Start of Block

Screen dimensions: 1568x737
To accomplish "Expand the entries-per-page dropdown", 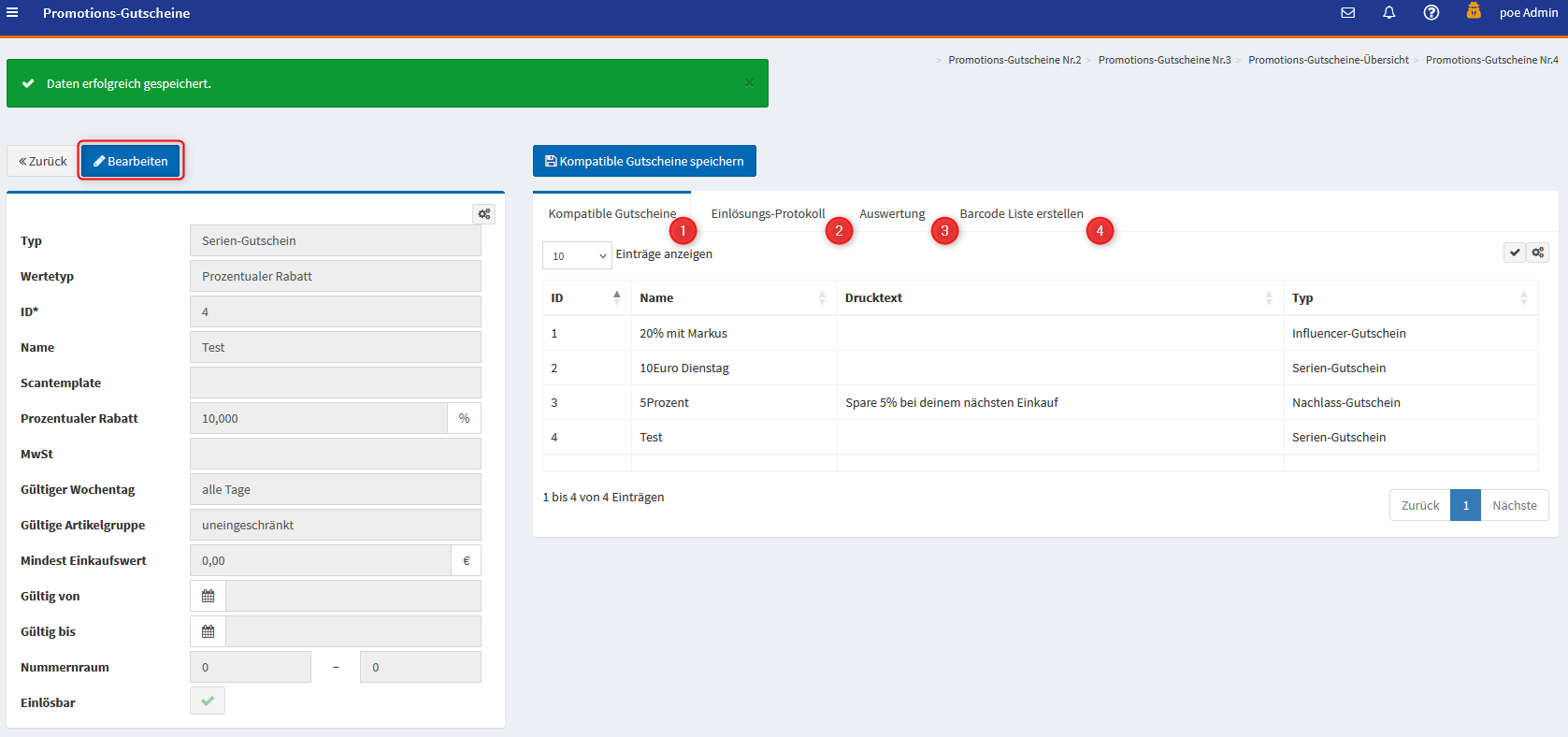I will tap(577, 255).
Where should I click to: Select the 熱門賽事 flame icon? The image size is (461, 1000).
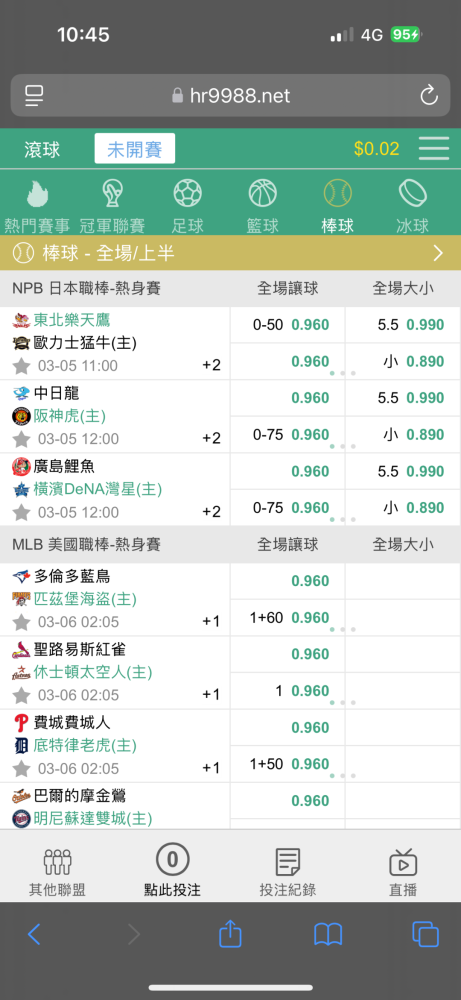(x=38, y=194)
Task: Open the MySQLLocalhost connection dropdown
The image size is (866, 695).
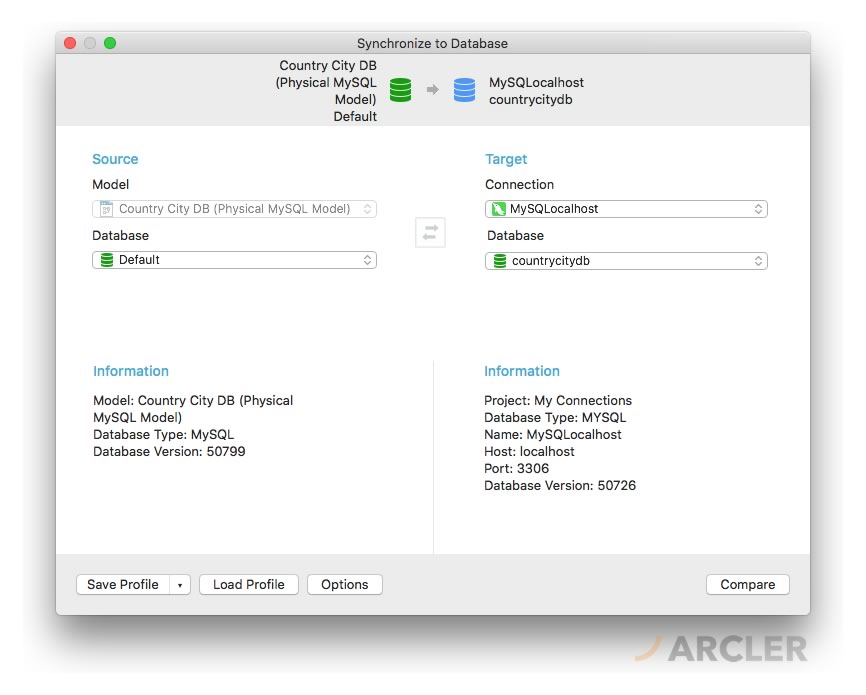Action: (x=758, y=209)
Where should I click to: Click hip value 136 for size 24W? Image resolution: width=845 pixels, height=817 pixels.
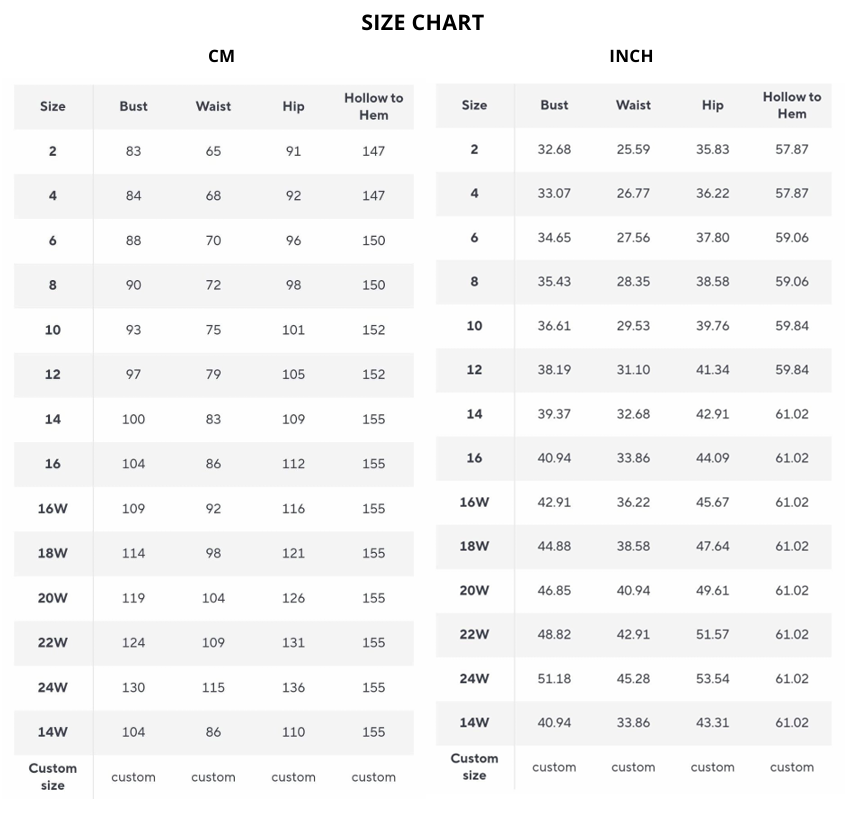(293, 687)
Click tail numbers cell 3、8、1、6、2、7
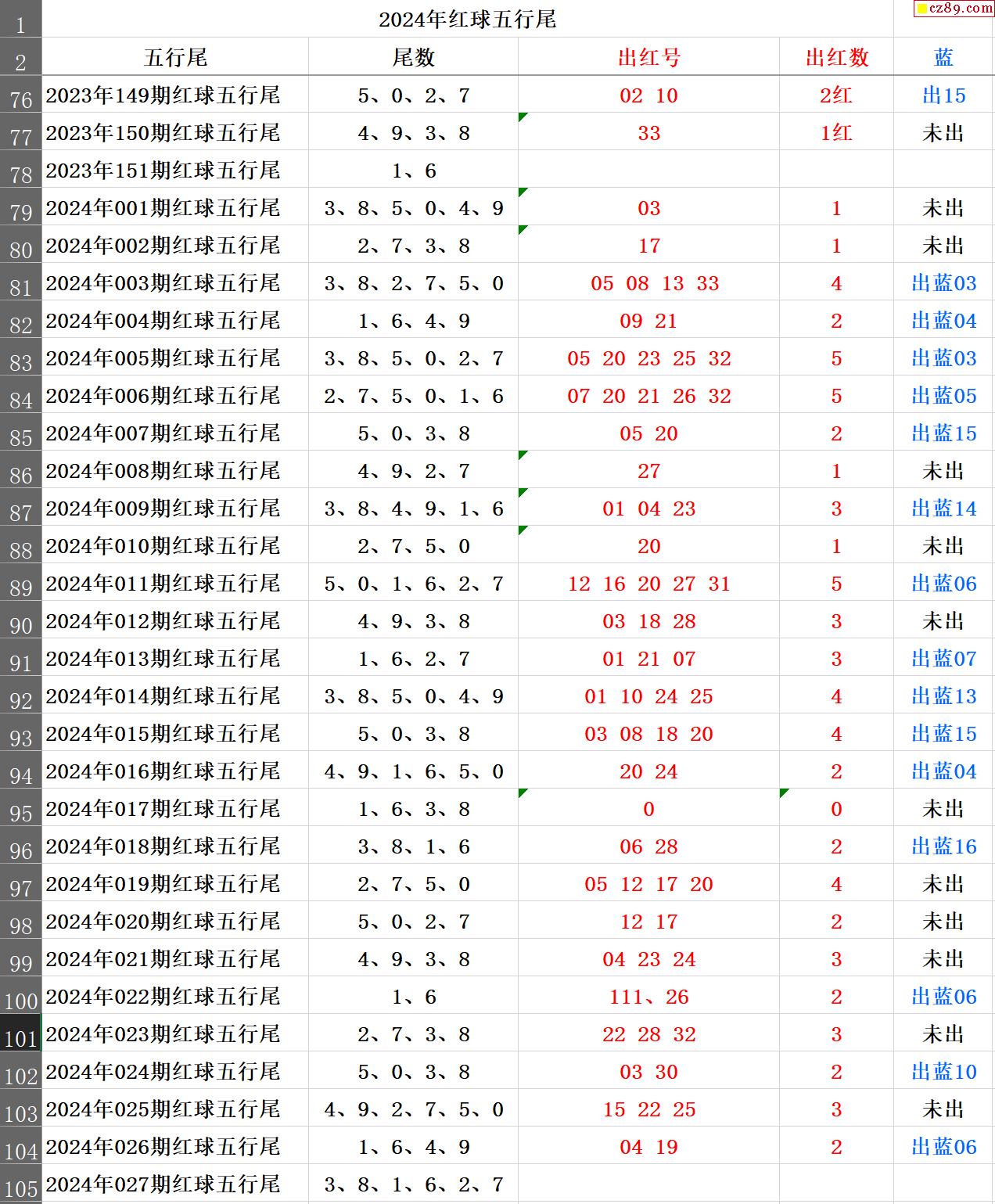This screenshot has width=995, height=1204. click(413, 1184)
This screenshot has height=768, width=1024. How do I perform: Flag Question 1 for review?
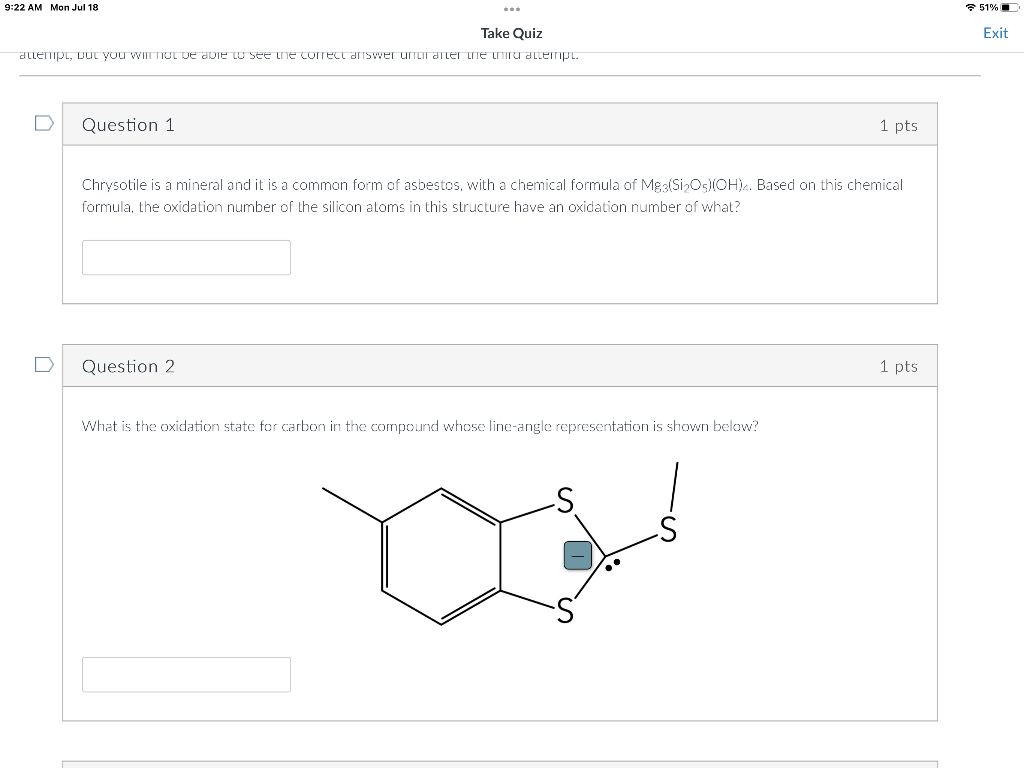[44, 123]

End of Block

Please transcribe exactly the lines from the one containing "The image size is (866, 695)." through the final line of the data, including both, and nothing else. Pictures are to be left out.

The image size is (866, 695).
Action: (x=758, y=209)
Where should I click to: Click hip value 136 for size 24W? Image resolution: width=845 pixels, height=817 pixels.
(293, 687)
Click tail numbers cell 3、8、1、6、2、7
This screenshot has width=995, height=1204. click(413, 1184)
This screenshot has height=768, width=1024. How do I perform: Flag Question 1 for review?
[44, 123]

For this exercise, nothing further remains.